# Ignition Advance Table For Stock VR6



## VOLKS-MAN (Oct 7, 2000)

I need a complete ignition advance table for a stock VR6 AAA OBD2. 
I'm in process soon tuning my MS2 v3 for my OBD2 AAA VR6. I would really like someone with an msq. file with this information but I'll take anyone with GOOD information. I need to know the ignition advance for a stock VR6 so I can populate my in-boost advance. If anyone has a good Vag-Com xml. with rpm that would be help full.


----------



## need_a_VR6 (May 19, 1999)

*Re: Ignition Advance Table For Stock VR6 (VOLKS-MAN)*

This is very close to GIAC's OBD1 tune:


----------



## VOLKS-MAN (Oct 7, 2000)

*Re: Ignition Advance Table For Stock VR6 (need_a_VR6)*

Would you say this is a safe table to start with?


----------



## need_a_VR6 (May 19, 1999)

*Re: Ignition Advance Table For Stock VR6 (VOLKS-MAN)*

Everything in that map is good on 93 octane with a MK4 head gasket.


----------



## VOLKS-MAN (Oct 7, 2000)

*Re: Ignition Advance Table For Stock VR6 (need_a_VR6)*

The cells from 2200-4000rpms up to about 50kpa seem quite advanced. Was this for cruising conditions and fuel economy?


----------



## need_a_VR6 (May 19, 1999)

*Re: Ignition Advance Table For Stock VR6 (VOLKS-MAN)*

Yes, exactly.


----------



## B4S (Apr 16, 2003)

*FV-QR*

Yep.


----------



## Vw_Power (Jan 11, 2003)

need_a_VR6 said:


> *Re: Ignition Advance Table For Stock VR6 (VOLKS-MAN)*
> 
> This is very close to GIAC's OBD1 tune:


Thanks for this! 🙌🏼


----------



## zarman (Apr 7, 2000)

need_a_VR6 said:


> *Re: Ignition Advance Table For Stock VR6 (VOLKS-MAN)*
> 
> This is very close to GIAC's OBD1 tune:


bringing this back from the dead. where did you find this? thanks


----------



## need_a_VR6 (May 19, 1999)

I made it based off of vag com datalogs for rpm/timing and some guesses using a ms1 to correlate maf/map readings. It works pretty well.


----------

[Information supplied]
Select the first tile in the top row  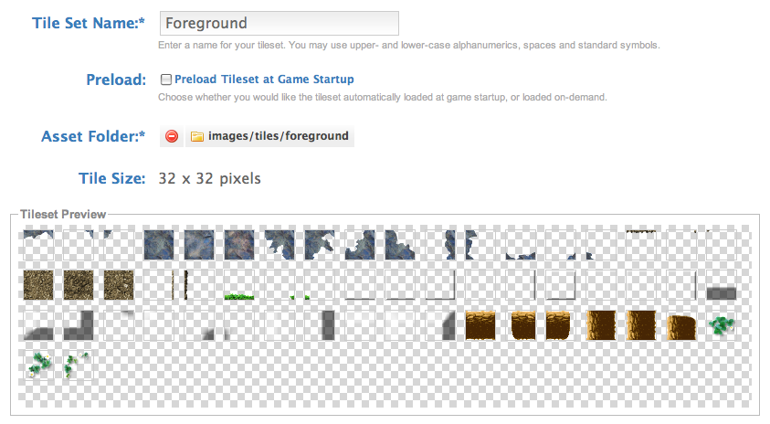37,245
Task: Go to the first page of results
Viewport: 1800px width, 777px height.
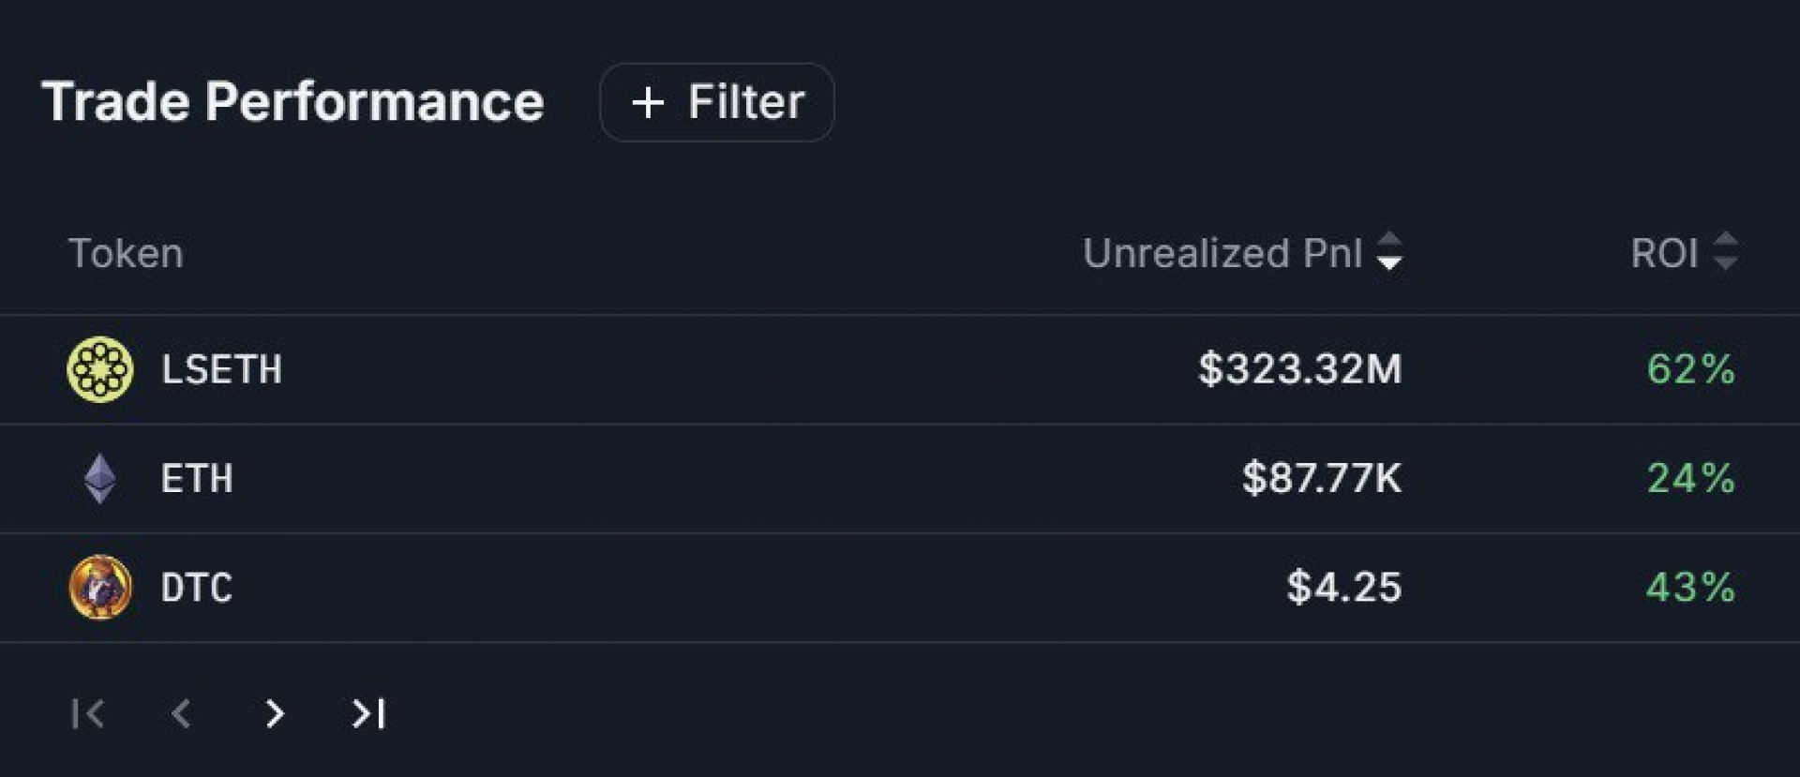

[Task statement] In the forum thread about the stock VR6 ignition advance table, what fuel and head gasket is the shared map said to be good with? The listing has no connection to the forum thread.

[Task response] 93 octane with a MK4 head gasket.